When we went to the Matterhorn, we saw the geology of Switzerland firsthand.  On the way back, our quads were sore and we weren’t up to another big hike.  As a result, we decided to see the underground lake at St. Leonard in Valais.  It was touristy, a bit cheesy, another geology lesson and cooler than I am making it sound.  

The lake was discovered in 1943, during a the search for water in a drought.* In 1946 an earthquake opened some more fissures that lowered the water-level.  This made it accessible.   We entered down the stairs and climbed into these large rowboats.  Sorry if the pictures are blurry.  The low light and the movement of the boat (and the other 41 people on it), made them challenging to take.   They definitely do not do its beauty justice.
The water in Switzerland’s lakes is lovely and crystal clear.  The water in this cave is even more so.  It is a constant at 11 °C (52 °F) and it is always 15 °C (59 °F).
 

How can there be fish in this lake you ask?  So did we.  They are Rainbow Trout.  They have no natural food source and no predators so they were HUGE.  The guide feeds them from the rowboat.  They were pretty cool to see up close.  I’m not sure who was more into them, the kids in the boat or their parents.

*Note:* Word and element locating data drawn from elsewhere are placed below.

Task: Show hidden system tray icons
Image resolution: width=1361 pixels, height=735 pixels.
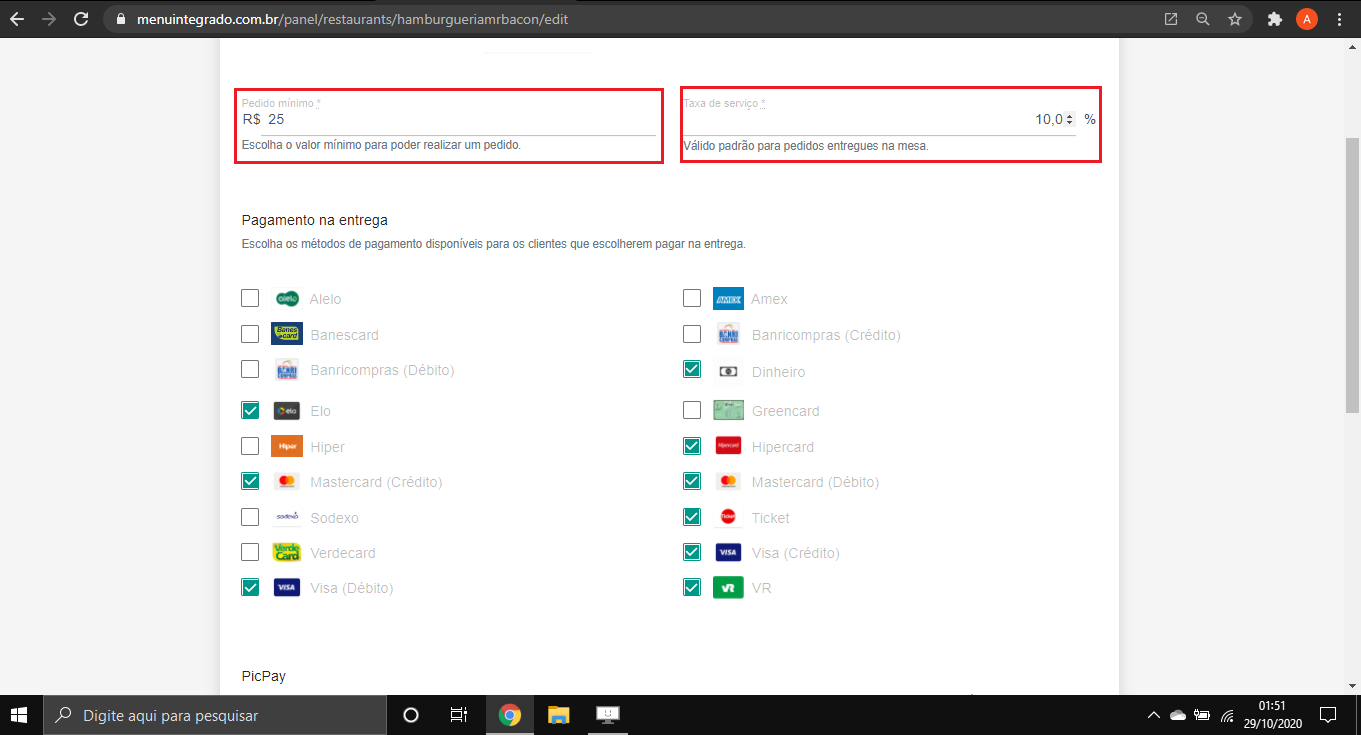Action: [x=1153, y=716]
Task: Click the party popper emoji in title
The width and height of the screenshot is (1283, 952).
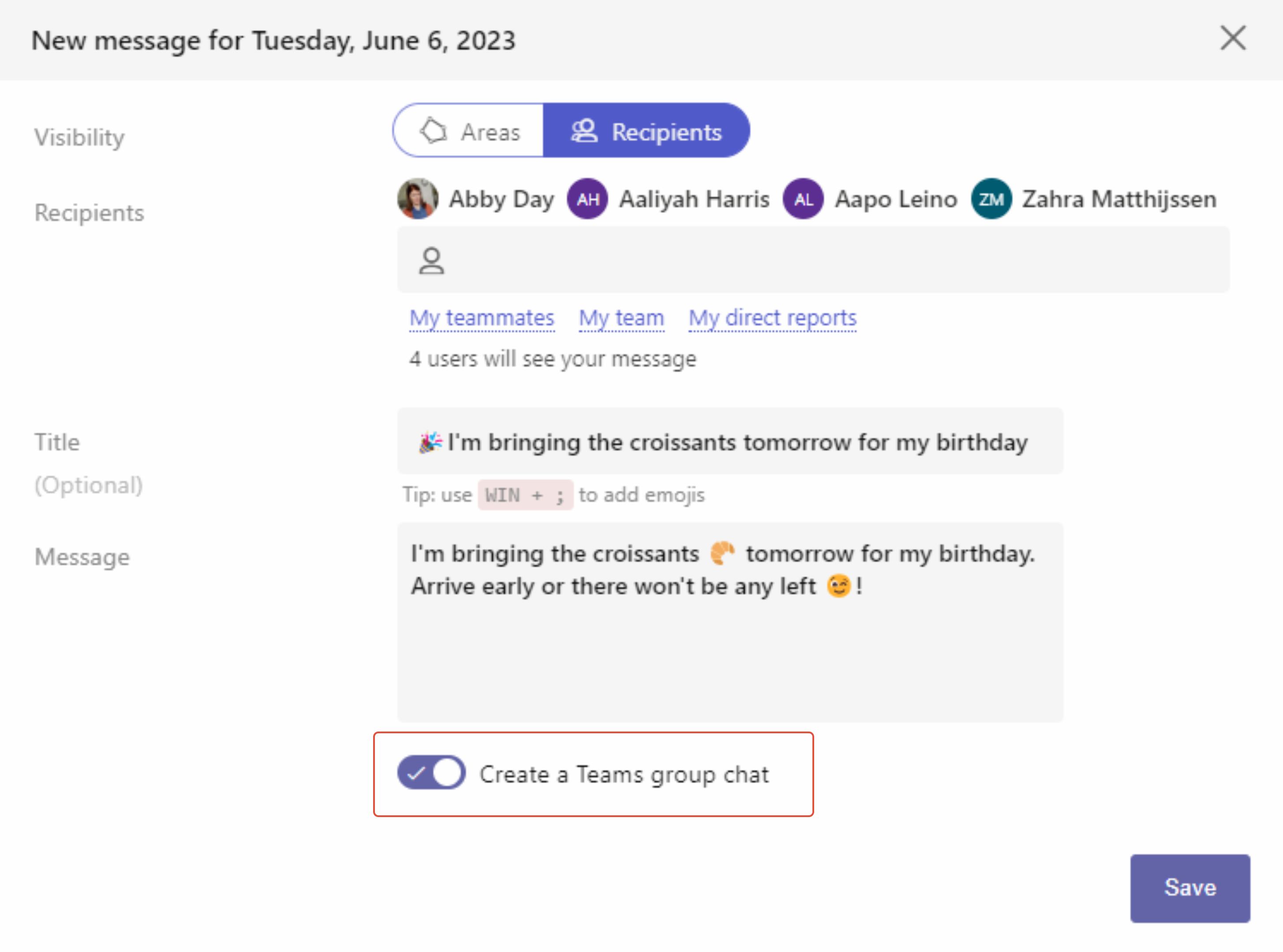Action: (x=430, y=442)
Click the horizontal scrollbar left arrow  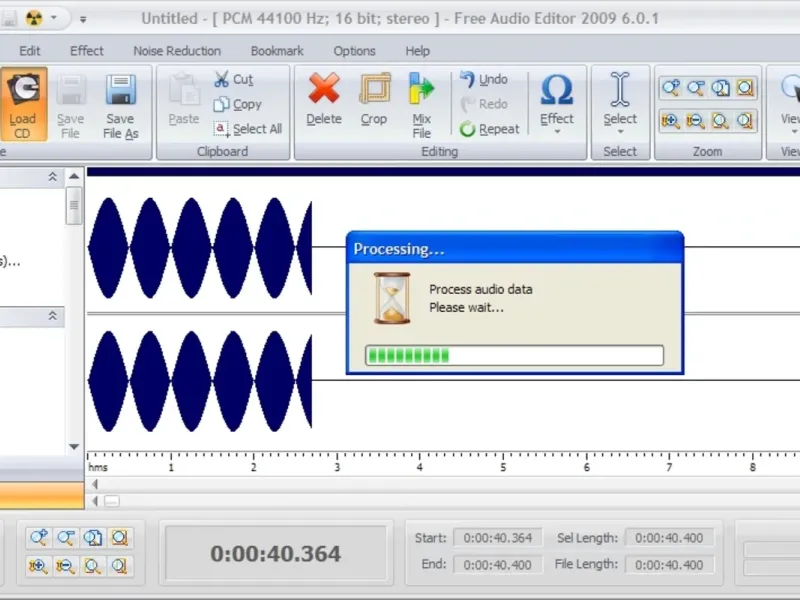95,501
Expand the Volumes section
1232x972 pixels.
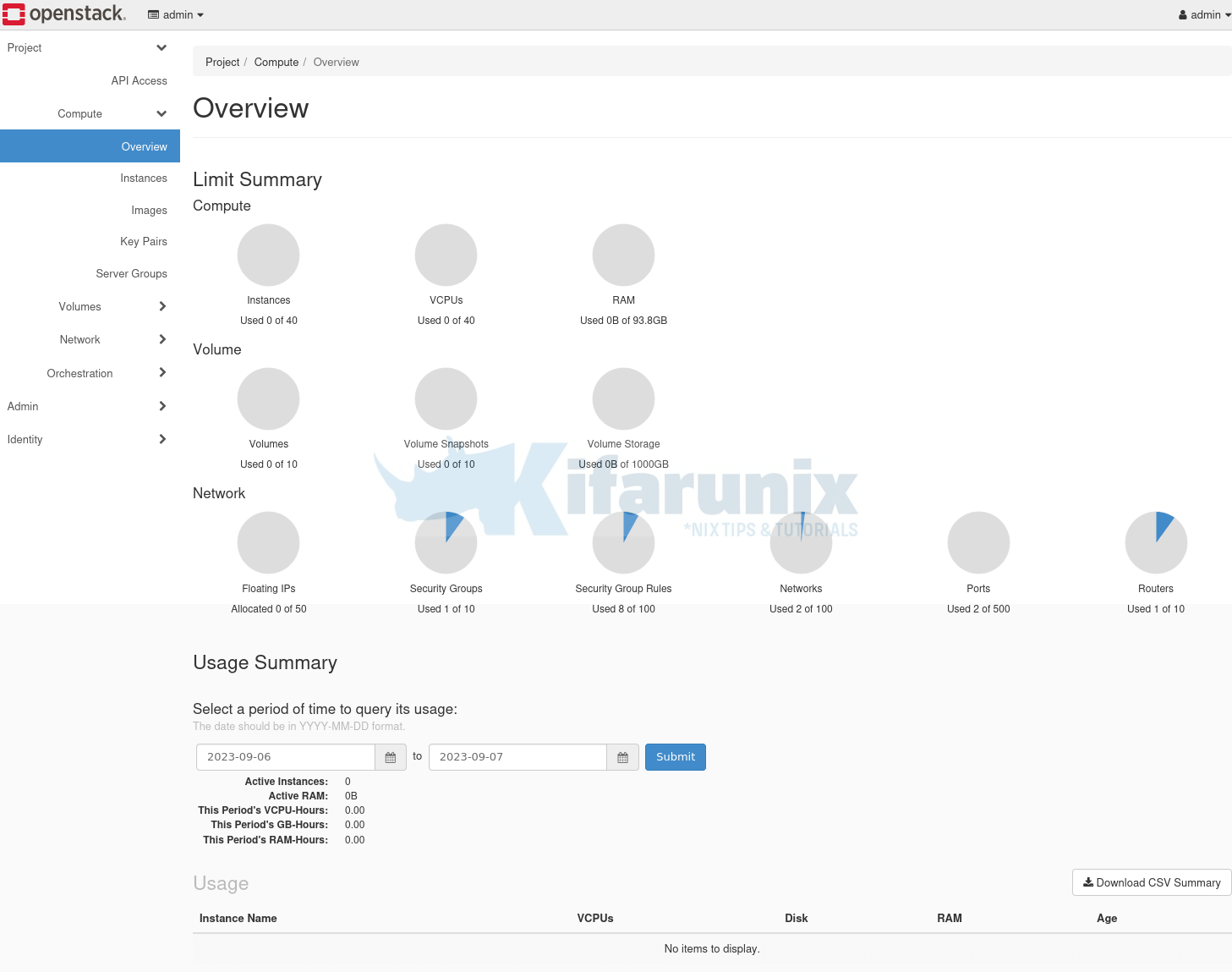[161, 306]
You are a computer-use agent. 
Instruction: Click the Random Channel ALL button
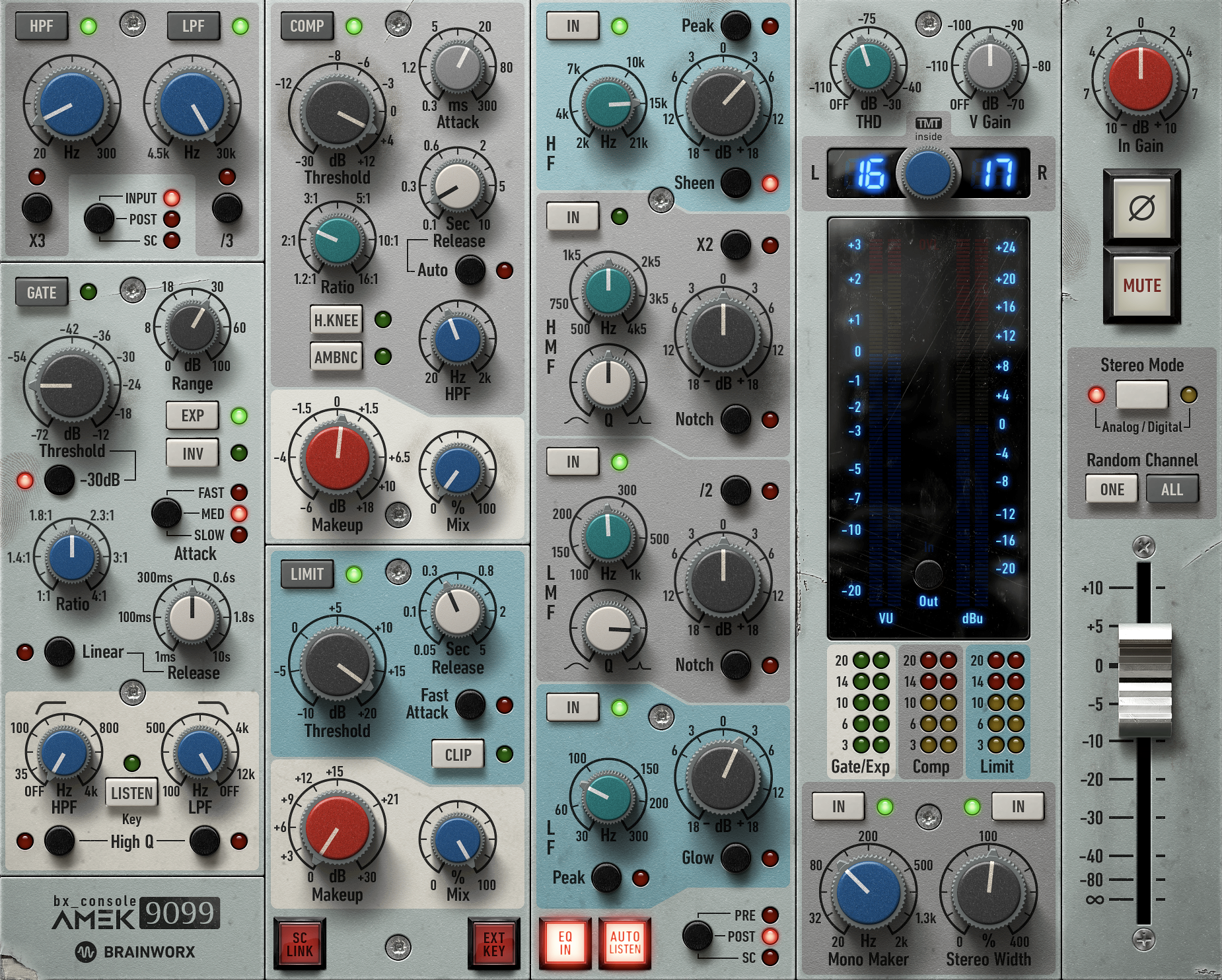[1172, 489]
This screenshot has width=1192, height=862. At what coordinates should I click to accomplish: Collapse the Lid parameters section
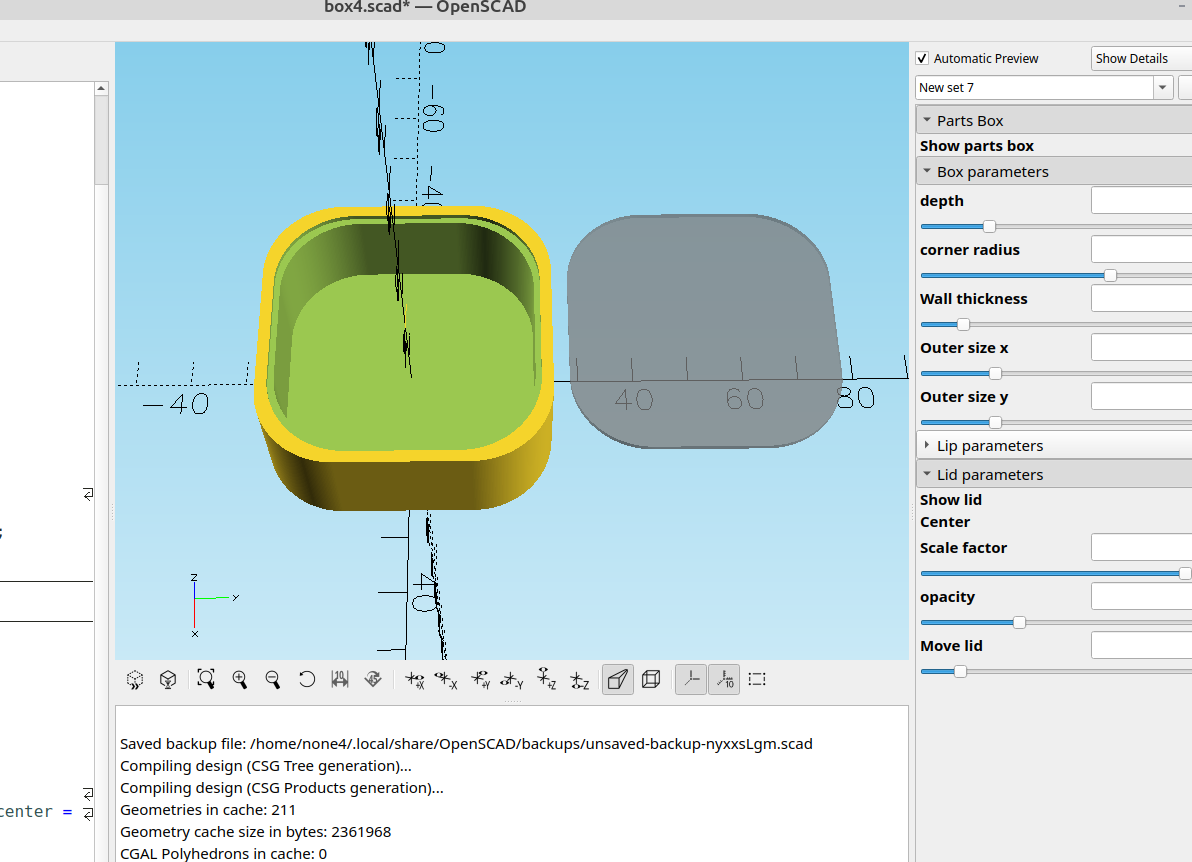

The lake was closed from 2000 to 2003, to improve the cave’s stability.  Clearly, they put in tons of ceiling support.  If I remember correctly, each side of the cave is a different type of stone and the ceiling is a third.   Unfortunately, that one is softer (I don’t want to give you the wrong type so I won’t name it).

*St. Leonard lies in an area of Valais that is the sunniest part of Switzerland.